Por Danilo Soares Marques

Sobre o livro

Conforme os anos iam passando, Sebastião sentia que ia perdendo dia a dia um pouco de sua fé. Já tinha dúvidas se tinha escolhido o caminho certo ou se ingressara na vida religiosa para contentar seus pais.

Não concordava com muitas coisas da doutrina católica e se questionava muitas vezes em assuntos de ordem moral e ética. Sua fé, antes inabalável, estava a um passo de desmoronar. Amanhã iria aconselhar-se com o Bispo, antes de tomar atitudes das quais poderia se arrepender mais tarde.

Às vezes um conselho de alguém com mais experiência e que vê os fatos de outro ângulo, poderia ser de grande valia. Foi com estes pensamentos que o Padre Sebastião Ferreira foi dormir. Entre a culpa e a felicidade, adormeceu com um sorriso nos lábios.

—————————————————————————————————- As cartas entre Ana Paula e Sebastião a cada dia que passava iam se tornando cada vez mais e mais íntimos.

Deixando a timidez de lado, Ana Paula resolveu tomar a iniciativa e convidar Sebastião para um encontro. Não sabia por que, mas estava começando a gostar daquele padre. Isto seria pecado? Sonhava com ele e não raro se imaginava aconchegada em seus braços.

Sebastião sentia que a situação estava fugindo do seu controle. Investia cada vez mais naquele louco romance. Ao receber o convite para um encontro, ficou sem saber o que fazer. Pediu um tempo para pensar melhor, muito embora ideia semelhante já viesse há muito tempo passando por sua cabeça.

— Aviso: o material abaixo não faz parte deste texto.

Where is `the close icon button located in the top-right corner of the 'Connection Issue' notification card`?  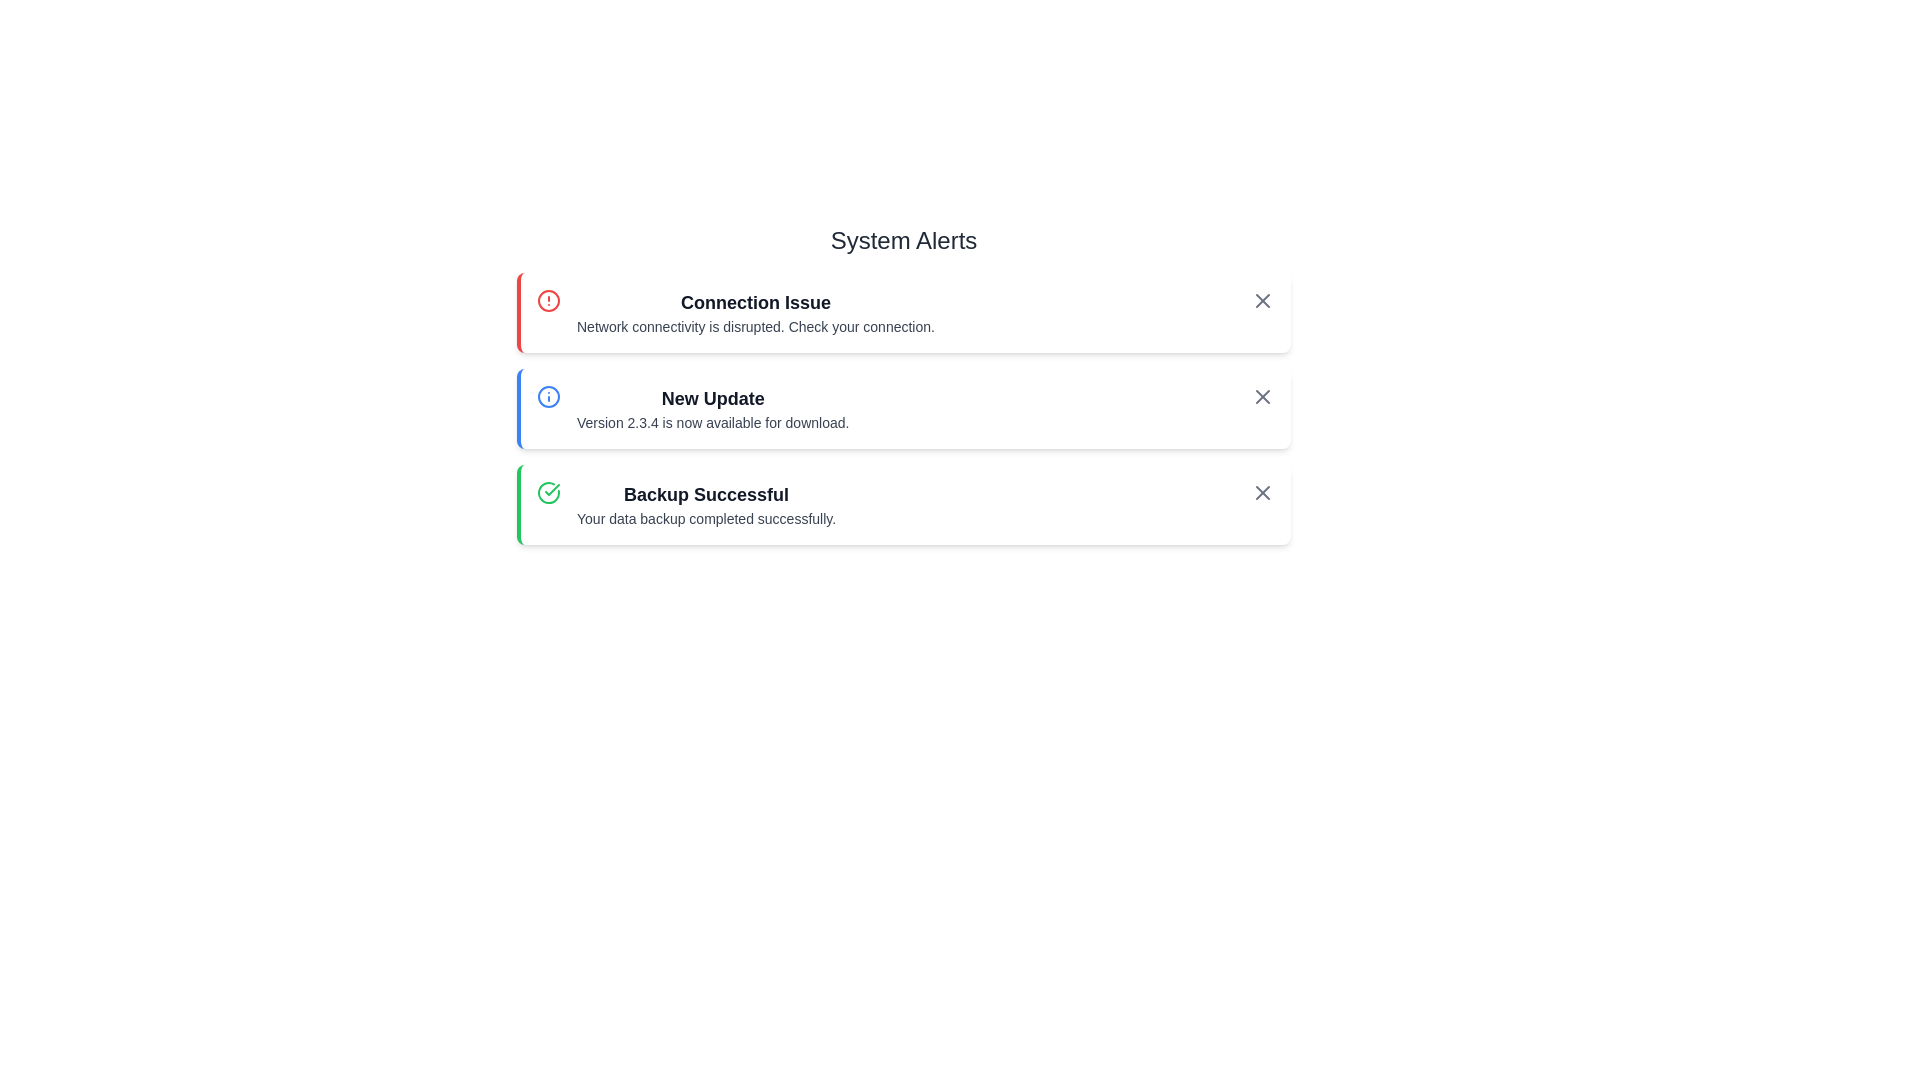 the close icon button located in the top-right corner of the 'Connection Issue' notification card is located at coordinates (1261, 300).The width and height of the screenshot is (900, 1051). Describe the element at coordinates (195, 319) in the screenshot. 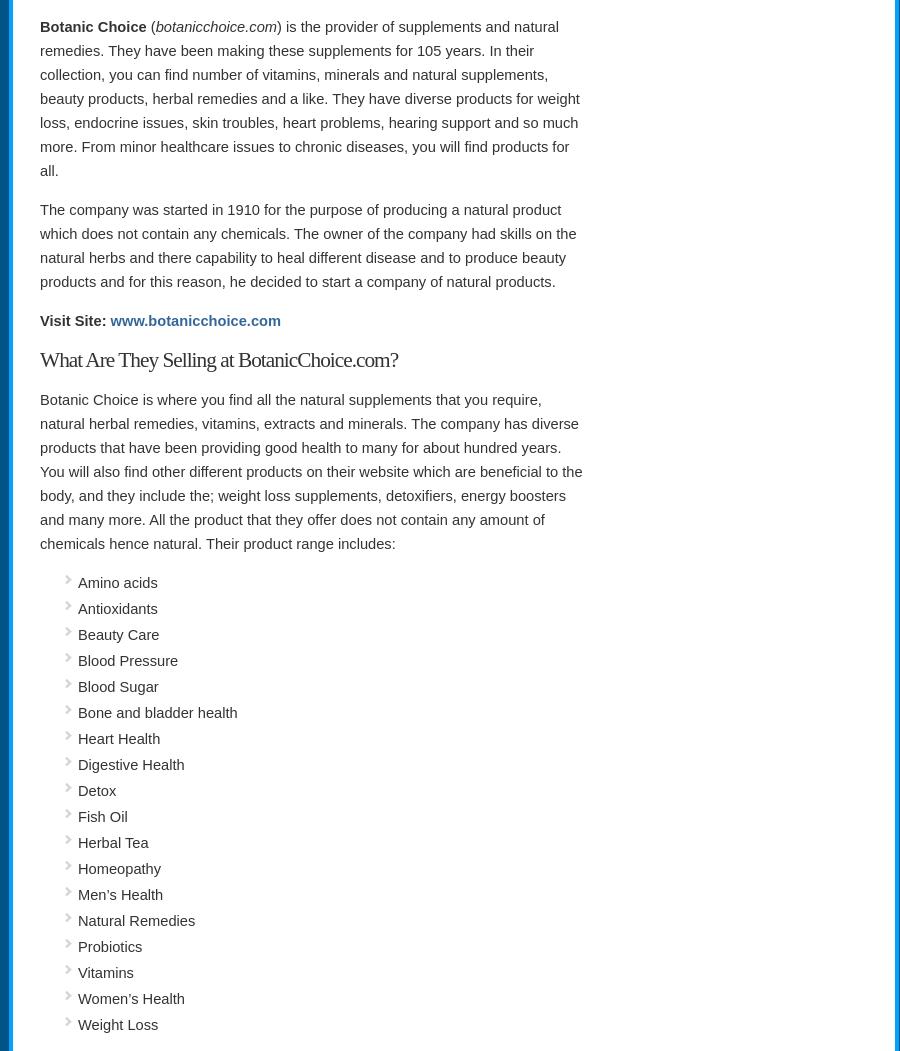

I see `'www.botanicchoice.com'` at that location.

—————————————————————————————————— O vulto esgueirava-se protegido pela escuridão. Trazia em uma das mãos um pequeno frasco e na outra o que parecia ser um lenço.

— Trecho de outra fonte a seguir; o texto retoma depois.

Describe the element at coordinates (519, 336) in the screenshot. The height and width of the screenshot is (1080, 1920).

Iria fazer o que tinha que ser feito, mesmo que isto lhe trouxesse futuras complicações. O certo era que não poderia deixar as coisas tomarem o rumo que estavam tomando. Algo precisava ser feito. E seria esta noite.

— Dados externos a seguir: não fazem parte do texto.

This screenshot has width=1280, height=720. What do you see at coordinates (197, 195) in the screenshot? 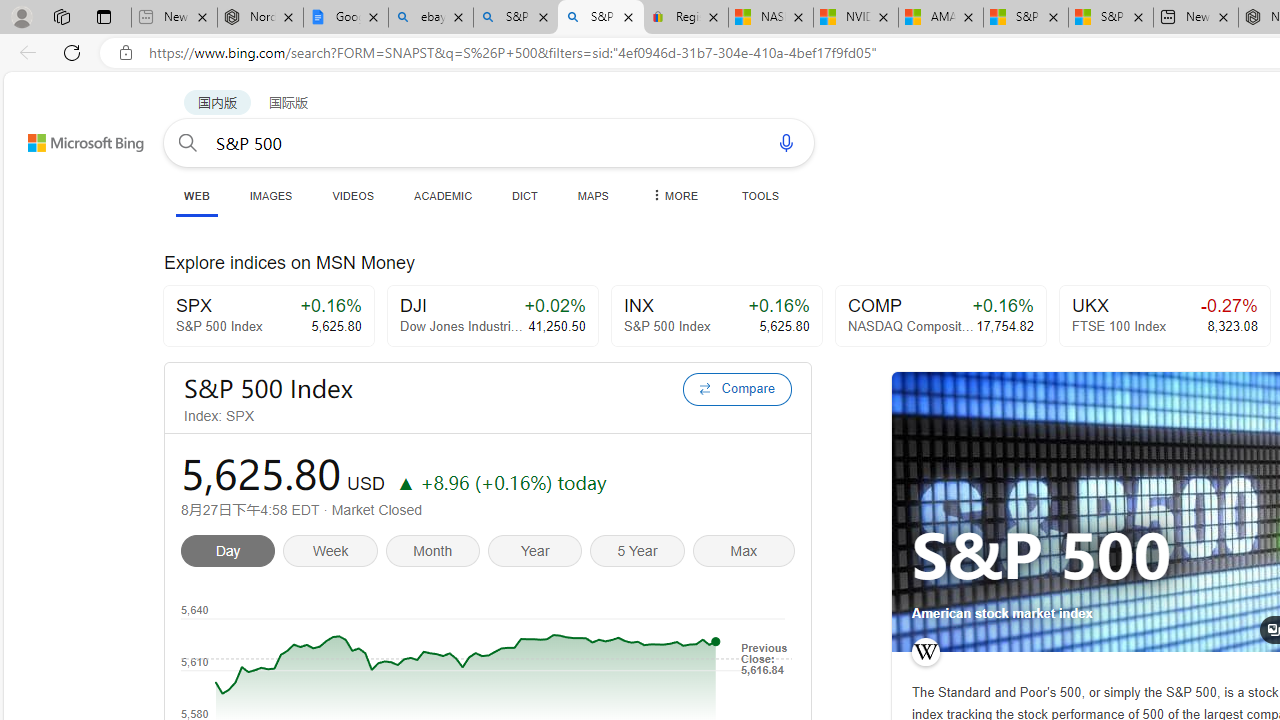
I see `'WEB'` at bounding box center [197, 195].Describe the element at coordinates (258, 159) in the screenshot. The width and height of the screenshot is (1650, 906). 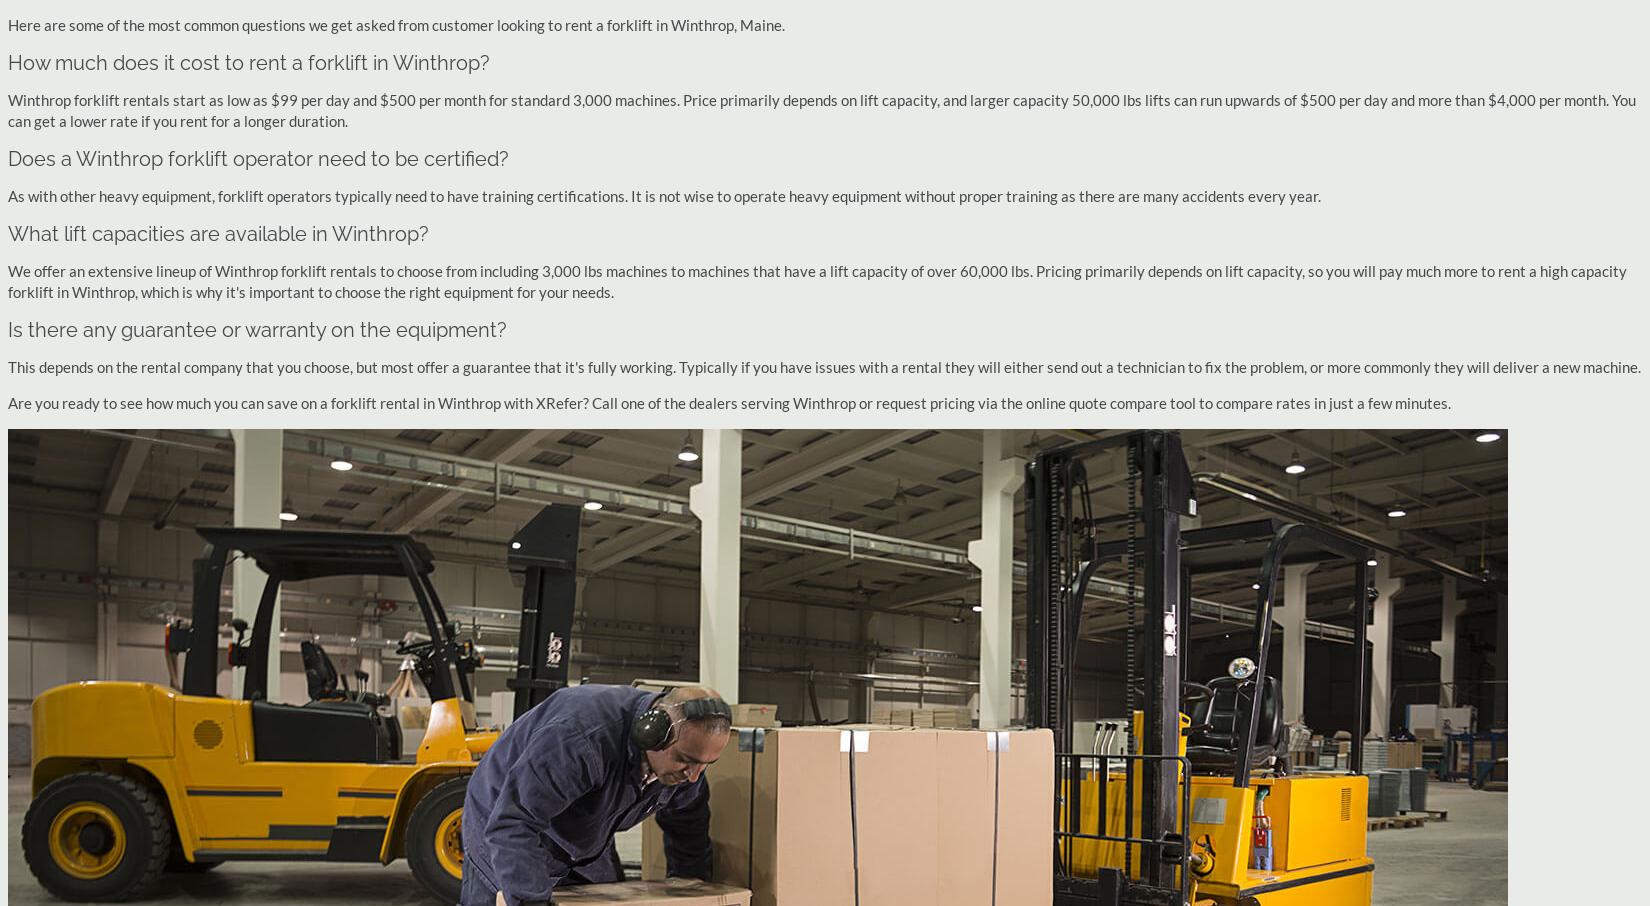
I see `'Does a Winthrop forklift operator need to be certified?'` at that location.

Uma coruja piou para logo em seguida bater asas assustada, deixando o galho onde repousava tranquila até aquele momento. —————————————————————————————————— Clarissa Barone chegou ao bar por volta de 20:30 minutos.

Estava um pouco atrasada, pois Dario demorara-se mais do que de costume para sair para a jogatina. Já não estava aguentando mais as insinuações de Barone, e precisava resolver seu romance da melhor maneira possível. Atravessou o pátio arborizado quase correndo.

Seu coração palpitava e sentia o sangue correr por todo seu corpo. O apito do guarda noturno se ouviu ao longe. Gotículas de chuva começaram a cair. A noite de primavera estava agradável e se não chovesse seria uma noite perfeita.